*Requirement*
In the entries below, find the line containing "This screenshot has width=1024, height=1111.". Write out that line and all lines after it, exactly, and nothing else.

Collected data
-- Opening Marker --

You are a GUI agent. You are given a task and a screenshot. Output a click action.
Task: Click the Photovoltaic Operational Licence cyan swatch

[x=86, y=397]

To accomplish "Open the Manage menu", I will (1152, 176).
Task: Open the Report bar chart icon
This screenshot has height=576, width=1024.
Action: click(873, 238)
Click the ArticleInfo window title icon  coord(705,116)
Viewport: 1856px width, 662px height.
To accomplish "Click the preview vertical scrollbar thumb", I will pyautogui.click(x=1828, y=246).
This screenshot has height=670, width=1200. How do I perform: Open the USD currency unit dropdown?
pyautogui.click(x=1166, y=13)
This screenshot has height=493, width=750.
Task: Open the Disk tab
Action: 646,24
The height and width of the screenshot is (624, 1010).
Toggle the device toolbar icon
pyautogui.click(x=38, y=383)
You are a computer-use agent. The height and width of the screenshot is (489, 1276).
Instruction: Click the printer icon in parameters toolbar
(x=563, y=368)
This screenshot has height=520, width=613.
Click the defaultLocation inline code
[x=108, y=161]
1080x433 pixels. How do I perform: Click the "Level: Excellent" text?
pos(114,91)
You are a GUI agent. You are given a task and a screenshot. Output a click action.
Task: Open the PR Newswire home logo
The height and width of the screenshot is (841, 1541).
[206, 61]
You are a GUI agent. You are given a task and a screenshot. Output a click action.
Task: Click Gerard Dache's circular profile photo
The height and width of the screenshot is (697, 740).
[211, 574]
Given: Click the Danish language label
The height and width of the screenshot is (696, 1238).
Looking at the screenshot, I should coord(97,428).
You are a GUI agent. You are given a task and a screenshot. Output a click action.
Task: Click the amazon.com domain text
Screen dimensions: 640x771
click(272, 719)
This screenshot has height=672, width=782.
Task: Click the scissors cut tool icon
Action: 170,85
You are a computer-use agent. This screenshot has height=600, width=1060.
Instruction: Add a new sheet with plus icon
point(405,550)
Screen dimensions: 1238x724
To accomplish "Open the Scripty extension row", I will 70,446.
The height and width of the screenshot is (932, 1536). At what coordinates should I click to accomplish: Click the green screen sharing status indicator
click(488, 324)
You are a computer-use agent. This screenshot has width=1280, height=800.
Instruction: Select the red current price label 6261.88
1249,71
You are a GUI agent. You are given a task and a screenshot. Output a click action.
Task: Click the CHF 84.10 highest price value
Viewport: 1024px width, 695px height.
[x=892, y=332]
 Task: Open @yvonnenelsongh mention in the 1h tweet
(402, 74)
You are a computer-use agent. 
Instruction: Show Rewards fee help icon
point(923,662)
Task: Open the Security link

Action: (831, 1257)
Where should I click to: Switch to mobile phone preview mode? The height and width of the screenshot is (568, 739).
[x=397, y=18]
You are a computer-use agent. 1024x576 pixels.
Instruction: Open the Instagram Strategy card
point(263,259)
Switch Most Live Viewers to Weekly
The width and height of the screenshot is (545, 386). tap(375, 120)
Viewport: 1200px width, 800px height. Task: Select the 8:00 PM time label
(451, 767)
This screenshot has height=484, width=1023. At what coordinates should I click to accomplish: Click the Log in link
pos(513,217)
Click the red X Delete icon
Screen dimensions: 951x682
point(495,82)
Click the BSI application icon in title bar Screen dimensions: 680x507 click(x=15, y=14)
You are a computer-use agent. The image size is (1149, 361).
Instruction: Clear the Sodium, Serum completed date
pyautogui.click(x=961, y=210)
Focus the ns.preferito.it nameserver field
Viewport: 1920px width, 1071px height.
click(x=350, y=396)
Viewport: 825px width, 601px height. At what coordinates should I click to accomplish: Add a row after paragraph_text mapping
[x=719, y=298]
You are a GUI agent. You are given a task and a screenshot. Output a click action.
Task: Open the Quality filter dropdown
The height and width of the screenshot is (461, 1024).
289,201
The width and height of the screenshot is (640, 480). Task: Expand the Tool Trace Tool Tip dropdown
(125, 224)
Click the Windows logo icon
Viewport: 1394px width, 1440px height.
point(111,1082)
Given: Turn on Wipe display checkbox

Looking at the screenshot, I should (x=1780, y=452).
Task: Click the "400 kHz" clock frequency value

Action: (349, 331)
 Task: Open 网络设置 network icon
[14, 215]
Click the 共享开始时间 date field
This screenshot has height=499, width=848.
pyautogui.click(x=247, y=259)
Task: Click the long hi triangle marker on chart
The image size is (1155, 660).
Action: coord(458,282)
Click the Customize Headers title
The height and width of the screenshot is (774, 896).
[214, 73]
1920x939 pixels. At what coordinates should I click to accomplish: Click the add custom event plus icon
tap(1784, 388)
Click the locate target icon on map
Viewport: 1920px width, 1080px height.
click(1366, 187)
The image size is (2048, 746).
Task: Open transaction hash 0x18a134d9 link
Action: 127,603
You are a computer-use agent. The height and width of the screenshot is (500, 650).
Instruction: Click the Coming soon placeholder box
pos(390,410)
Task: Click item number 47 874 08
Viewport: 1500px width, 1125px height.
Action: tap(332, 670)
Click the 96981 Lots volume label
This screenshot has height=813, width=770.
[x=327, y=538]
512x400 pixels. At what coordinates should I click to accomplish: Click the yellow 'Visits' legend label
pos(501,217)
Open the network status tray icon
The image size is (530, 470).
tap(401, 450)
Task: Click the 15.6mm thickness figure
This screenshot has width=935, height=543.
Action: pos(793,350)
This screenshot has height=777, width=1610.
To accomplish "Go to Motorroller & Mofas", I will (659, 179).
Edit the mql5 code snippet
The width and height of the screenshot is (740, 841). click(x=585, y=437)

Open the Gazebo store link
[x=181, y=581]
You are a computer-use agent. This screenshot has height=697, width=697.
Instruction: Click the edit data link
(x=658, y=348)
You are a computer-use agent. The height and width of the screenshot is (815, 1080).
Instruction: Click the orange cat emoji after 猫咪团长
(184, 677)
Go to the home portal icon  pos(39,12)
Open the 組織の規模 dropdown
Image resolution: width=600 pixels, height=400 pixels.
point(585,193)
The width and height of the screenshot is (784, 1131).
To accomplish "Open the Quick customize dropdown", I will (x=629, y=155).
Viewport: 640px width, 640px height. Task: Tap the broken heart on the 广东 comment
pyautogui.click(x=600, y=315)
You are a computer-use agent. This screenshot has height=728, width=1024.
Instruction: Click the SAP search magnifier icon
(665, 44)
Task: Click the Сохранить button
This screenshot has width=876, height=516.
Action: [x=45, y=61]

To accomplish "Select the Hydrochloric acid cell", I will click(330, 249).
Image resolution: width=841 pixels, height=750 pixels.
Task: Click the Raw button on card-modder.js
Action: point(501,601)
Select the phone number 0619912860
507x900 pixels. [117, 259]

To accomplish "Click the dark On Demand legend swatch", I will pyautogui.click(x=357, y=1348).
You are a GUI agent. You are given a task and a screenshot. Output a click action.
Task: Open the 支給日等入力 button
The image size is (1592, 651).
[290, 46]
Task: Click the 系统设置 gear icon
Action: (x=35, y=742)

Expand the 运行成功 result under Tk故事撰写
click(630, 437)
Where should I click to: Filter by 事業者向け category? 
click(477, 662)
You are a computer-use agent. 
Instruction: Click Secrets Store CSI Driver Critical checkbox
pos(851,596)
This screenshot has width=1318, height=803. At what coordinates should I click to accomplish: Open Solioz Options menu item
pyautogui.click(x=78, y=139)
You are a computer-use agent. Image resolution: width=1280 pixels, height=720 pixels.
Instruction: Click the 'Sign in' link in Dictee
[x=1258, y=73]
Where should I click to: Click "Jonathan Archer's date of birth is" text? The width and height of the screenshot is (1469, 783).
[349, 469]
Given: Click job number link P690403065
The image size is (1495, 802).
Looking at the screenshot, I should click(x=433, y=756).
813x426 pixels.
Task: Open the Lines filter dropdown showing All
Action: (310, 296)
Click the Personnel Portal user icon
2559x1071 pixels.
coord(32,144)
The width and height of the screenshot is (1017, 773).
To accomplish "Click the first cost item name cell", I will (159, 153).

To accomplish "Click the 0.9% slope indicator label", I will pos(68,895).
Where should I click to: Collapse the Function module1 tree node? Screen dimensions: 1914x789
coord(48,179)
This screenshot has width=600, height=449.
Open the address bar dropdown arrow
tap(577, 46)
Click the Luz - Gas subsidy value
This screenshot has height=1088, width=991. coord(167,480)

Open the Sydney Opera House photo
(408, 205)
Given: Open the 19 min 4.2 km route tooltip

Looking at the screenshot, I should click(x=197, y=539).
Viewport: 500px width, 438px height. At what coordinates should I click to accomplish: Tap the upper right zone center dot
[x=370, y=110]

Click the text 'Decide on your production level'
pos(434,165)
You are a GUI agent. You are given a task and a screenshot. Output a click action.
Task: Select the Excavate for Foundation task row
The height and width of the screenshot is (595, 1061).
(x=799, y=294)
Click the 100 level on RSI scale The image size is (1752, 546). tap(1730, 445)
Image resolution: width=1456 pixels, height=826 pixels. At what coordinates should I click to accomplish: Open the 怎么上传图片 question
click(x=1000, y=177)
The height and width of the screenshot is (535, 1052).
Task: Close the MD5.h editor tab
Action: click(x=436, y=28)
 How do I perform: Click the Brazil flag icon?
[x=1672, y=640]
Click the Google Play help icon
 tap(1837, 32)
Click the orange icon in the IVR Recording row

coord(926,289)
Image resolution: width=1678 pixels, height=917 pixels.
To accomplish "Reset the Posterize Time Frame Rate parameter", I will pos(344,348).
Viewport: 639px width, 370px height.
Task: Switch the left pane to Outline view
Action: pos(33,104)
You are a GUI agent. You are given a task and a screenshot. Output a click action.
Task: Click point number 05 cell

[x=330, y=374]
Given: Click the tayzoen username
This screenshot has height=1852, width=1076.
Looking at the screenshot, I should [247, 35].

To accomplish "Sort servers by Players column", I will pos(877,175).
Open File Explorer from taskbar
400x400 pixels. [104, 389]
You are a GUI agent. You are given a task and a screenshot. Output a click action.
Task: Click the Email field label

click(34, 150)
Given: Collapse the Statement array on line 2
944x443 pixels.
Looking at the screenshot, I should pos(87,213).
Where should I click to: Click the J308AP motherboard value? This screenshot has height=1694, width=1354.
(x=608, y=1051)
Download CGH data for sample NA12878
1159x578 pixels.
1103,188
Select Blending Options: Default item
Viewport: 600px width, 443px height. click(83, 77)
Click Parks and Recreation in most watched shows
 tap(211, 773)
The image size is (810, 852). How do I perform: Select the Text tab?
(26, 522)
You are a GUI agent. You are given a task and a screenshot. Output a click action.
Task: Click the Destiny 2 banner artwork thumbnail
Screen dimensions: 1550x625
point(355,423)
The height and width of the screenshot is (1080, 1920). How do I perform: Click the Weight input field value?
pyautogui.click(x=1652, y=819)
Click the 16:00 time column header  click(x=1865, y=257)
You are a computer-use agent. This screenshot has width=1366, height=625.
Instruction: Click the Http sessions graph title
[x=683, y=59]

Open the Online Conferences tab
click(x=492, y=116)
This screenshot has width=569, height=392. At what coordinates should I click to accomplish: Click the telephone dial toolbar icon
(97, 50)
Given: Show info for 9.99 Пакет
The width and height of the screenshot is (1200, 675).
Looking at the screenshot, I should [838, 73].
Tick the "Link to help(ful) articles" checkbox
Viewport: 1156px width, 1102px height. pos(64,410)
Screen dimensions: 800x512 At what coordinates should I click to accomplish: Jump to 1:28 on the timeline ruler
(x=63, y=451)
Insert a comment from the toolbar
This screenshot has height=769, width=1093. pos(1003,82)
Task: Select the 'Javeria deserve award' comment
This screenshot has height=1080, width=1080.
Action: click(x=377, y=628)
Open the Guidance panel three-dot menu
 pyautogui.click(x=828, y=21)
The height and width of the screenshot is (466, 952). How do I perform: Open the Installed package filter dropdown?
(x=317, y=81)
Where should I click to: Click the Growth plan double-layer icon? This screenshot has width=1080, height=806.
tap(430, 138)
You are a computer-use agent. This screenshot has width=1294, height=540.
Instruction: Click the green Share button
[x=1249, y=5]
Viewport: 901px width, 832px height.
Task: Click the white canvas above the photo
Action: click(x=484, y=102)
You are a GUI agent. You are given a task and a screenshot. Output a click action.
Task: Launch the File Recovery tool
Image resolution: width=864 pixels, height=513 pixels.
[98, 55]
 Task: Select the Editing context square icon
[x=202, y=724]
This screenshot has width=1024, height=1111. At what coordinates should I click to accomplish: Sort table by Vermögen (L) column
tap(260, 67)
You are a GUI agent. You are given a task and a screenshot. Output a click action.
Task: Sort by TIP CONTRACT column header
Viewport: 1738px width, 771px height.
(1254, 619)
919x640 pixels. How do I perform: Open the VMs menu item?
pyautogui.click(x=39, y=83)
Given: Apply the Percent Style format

-- Closing Marker --

*Answer below*
This screenshot has width=1024, height=1111. At what coordinates should I click to accomplish: Sort table by Vermögen (L) column
tap(260, 67)
You are a GUI agent. You are given a task and a screenshot. Output a click action.
Task: Sort by TIP CONTRACT column header
Viewport: 1738px width, 771px height.
(1254, 619)
919x640 pixels. How do I perform: Open the VMs menu item?
pyautogui.click(x=39, y=83)
Given: Apply the Percent Style format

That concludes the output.